§ INSTRUCTION:
Reproduce the lines from the start of the rows up to and including the line with "pyautogui.click(x=1678, y=142)", switching "Cards" to "Tabs" and leaving all else unchanged.

----- DATA FOR PROCESSING -----

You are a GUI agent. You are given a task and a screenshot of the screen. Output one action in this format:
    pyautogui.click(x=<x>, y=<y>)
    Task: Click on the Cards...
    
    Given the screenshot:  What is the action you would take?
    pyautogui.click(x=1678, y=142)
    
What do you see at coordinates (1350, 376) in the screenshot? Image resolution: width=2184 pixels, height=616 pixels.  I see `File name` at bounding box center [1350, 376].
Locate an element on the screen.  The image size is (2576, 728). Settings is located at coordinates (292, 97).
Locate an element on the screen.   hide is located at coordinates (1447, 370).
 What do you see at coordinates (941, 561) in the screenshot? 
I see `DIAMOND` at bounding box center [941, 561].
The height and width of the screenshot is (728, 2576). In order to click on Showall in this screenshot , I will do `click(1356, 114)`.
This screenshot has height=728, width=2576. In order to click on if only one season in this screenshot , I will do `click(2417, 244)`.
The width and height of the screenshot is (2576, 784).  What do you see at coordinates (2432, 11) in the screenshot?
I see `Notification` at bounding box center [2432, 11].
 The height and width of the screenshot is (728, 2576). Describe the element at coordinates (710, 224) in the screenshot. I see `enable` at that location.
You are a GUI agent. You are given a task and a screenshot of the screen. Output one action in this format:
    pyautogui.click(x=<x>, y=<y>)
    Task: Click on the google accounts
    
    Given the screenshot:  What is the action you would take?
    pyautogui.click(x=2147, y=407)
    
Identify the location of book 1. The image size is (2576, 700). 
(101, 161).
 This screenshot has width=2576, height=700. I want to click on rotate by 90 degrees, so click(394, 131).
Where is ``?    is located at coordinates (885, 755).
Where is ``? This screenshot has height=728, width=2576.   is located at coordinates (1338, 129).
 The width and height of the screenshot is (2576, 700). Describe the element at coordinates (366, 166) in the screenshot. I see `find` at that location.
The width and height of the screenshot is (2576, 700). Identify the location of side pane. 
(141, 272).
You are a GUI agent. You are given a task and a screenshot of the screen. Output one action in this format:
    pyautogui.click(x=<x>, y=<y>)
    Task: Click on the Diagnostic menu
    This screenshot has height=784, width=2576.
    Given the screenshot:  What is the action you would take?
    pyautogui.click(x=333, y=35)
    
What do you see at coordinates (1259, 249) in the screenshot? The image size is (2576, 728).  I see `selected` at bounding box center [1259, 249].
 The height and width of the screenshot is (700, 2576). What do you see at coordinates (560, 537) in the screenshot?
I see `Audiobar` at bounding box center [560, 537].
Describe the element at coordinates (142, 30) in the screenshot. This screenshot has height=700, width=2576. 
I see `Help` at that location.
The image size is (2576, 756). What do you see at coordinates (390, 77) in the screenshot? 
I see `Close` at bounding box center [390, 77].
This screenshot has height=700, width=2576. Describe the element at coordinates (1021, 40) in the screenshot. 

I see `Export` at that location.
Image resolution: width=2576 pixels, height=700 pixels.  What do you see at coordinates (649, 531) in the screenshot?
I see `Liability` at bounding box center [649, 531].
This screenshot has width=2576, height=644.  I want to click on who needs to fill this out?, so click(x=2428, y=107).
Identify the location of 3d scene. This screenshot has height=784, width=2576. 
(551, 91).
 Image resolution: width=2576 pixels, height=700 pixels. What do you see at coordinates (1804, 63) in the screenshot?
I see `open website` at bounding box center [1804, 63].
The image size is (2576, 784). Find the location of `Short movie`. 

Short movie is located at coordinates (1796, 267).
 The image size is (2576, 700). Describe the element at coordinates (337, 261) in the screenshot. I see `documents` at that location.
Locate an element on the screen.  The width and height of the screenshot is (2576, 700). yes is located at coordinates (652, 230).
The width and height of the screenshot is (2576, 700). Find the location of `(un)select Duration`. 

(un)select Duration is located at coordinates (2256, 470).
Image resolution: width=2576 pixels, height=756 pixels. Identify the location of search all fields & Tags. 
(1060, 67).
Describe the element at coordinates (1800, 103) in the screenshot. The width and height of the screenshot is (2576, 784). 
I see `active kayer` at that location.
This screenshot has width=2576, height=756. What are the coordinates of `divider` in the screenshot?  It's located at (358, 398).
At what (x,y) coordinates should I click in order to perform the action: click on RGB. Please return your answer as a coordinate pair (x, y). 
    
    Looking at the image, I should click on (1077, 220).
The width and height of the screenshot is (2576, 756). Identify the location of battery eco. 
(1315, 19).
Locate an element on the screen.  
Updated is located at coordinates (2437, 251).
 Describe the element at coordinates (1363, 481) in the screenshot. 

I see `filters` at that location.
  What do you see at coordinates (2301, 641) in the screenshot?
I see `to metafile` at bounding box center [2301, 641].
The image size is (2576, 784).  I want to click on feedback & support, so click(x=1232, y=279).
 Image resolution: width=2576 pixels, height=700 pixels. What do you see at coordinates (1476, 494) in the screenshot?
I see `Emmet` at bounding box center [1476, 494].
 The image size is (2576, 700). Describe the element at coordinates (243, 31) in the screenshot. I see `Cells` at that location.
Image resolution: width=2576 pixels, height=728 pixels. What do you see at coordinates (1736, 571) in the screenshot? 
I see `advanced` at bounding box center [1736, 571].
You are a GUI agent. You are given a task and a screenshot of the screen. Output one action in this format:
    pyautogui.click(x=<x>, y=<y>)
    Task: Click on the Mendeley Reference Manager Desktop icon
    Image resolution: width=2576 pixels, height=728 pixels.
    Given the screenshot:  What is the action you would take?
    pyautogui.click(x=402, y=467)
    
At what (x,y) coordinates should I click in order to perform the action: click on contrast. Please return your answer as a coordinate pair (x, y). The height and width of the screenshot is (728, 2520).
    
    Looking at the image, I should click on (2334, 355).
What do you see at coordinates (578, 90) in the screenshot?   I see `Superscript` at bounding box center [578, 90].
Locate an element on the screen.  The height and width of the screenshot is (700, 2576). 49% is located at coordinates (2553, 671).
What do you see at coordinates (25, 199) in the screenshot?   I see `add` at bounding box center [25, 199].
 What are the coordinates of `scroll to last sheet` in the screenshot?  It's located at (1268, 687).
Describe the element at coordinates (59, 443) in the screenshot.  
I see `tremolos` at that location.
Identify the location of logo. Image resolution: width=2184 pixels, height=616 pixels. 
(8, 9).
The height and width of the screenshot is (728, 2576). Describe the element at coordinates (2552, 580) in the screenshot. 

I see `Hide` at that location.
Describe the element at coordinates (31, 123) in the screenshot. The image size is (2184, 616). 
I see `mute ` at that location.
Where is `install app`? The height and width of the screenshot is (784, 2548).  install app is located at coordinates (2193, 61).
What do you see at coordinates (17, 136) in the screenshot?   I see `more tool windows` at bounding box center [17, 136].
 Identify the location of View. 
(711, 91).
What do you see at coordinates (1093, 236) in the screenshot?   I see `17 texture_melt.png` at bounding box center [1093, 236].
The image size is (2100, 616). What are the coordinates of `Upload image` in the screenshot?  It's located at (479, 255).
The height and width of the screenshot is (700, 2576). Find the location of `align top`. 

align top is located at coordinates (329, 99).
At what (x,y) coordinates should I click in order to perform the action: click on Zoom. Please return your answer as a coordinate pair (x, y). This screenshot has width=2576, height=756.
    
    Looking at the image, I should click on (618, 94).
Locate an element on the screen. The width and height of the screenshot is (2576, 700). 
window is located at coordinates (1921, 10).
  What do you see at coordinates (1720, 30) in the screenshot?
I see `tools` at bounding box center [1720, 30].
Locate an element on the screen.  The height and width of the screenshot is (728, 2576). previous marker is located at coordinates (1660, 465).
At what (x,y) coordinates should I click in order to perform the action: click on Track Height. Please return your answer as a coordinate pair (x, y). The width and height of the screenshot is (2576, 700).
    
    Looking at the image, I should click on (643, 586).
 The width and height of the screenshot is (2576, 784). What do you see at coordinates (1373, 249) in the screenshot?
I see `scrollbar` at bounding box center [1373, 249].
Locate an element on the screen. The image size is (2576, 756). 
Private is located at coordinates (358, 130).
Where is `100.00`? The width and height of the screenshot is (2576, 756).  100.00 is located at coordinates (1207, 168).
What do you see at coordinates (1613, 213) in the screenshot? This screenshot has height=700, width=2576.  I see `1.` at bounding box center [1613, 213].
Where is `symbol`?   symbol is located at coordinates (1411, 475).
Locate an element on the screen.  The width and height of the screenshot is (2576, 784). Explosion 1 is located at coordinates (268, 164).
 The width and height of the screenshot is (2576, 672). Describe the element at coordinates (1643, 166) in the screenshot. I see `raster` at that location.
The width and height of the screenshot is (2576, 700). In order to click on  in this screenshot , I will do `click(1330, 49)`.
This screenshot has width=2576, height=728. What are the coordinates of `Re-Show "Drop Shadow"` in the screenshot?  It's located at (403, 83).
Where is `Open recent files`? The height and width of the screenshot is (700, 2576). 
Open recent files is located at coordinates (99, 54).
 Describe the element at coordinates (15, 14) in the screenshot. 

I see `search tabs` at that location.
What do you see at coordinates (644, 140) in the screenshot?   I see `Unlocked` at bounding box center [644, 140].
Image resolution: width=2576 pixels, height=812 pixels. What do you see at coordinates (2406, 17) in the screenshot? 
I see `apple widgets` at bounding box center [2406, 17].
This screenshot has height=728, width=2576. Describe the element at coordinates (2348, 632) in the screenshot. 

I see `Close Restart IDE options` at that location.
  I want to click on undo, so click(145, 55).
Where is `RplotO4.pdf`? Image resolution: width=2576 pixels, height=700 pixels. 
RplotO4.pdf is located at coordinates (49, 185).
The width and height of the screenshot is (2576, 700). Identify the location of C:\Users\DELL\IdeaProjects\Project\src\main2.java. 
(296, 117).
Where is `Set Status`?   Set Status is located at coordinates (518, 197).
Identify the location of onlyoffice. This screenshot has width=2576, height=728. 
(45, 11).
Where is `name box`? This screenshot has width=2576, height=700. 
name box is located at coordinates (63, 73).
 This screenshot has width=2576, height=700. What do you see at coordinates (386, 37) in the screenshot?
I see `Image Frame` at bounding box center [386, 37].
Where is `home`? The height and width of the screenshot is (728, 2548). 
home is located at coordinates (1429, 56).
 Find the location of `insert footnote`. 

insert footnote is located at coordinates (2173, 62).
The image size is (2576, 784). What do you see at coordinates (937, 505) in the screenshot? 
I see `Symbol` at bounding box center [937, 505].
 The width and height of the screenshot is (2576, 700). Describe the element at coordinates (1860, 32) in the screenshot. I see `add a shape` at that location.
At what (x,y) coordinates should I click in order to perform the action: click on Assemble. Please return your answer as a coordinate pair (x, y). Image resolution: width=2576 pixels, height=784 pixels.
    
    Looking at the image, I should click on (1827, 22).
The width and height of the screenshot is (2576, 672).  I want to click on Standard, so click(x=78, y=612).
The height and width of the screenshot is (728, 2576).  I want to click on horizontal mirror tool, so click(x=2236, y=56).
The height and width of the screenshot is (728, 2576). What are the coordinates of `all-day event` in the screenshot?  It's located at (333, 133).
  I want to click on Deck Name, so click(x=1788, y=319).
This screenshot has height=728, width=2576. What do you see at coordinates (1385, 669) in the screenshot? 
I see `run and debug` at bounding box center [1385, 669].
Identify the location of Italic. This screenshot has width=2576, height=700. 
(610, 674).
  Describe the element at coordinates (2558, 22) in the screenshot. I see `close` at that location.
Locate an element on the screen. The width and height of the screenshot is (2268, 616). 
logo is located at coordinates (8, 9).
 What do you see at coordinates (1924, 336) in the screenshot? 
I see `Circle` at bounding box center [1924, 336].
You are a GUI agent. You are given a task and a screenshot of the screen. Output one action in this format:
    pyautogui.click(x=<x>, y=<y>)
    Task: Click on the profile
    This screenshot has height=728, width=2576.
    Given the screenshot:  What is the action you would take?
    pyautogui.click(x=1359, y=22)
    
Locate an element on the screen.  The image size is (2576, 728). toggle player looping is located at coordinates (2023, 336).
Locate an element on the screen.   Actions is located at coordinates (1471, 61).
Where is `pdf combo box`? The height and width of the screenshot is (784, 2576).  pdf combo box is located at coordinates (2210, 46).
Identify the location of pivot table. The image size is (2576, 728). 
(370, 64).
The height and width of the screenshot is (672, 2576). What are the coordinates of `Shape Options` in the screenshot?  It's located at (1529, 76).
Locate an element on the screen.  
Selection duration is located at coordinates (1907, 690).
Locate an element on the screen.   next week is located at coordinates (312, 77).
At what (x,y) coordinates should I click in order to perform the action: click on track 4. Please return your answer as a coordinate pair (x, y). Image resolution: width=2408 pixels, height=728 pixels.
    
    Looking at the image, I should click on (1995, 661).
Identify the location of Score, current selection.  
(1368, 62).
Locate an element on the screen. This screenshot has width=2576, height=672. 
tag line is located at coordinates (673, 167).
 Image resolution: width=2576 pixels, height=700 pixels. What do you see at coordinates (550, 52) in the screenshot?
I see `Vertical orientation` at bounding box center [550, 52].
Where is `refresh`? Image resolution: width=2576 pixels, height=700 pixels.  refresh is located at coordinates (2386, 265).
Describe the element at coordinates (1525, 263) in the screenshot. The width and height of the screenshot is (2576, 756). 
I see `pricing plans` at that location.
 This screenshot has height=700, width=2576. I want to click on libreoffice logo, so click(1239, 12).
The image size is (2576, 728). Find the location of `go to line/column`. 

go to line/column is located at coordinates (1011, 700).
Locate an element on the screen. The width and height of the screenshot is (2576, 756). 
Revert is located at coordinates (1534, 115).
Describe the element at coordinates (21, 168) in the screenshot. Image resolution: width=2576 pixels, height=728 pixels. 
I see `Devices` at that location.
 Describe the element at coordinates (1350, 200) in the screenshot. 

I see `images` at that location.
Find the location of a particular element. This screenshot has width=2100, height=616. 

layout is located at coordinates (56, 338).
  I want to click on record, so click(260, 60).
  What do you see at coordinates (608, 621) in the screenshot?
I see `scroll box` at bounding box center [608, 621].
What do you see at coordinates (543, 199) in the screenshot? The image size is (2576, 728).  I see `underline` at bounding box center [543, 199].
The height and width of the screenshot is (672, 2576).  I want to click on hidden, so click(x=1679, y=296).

-----

§ COMPLETE ANSWER:
You are a GUI agent. You are given a task and a screenshot of the screen. Output one action in this format:
    pyautogui.click(x=<x>, y=<y>)
    Task: Click on the Tabs...
    
    Given the screenshot:  What is the action you would take?
    pyautogui.click(x=1678, y=142)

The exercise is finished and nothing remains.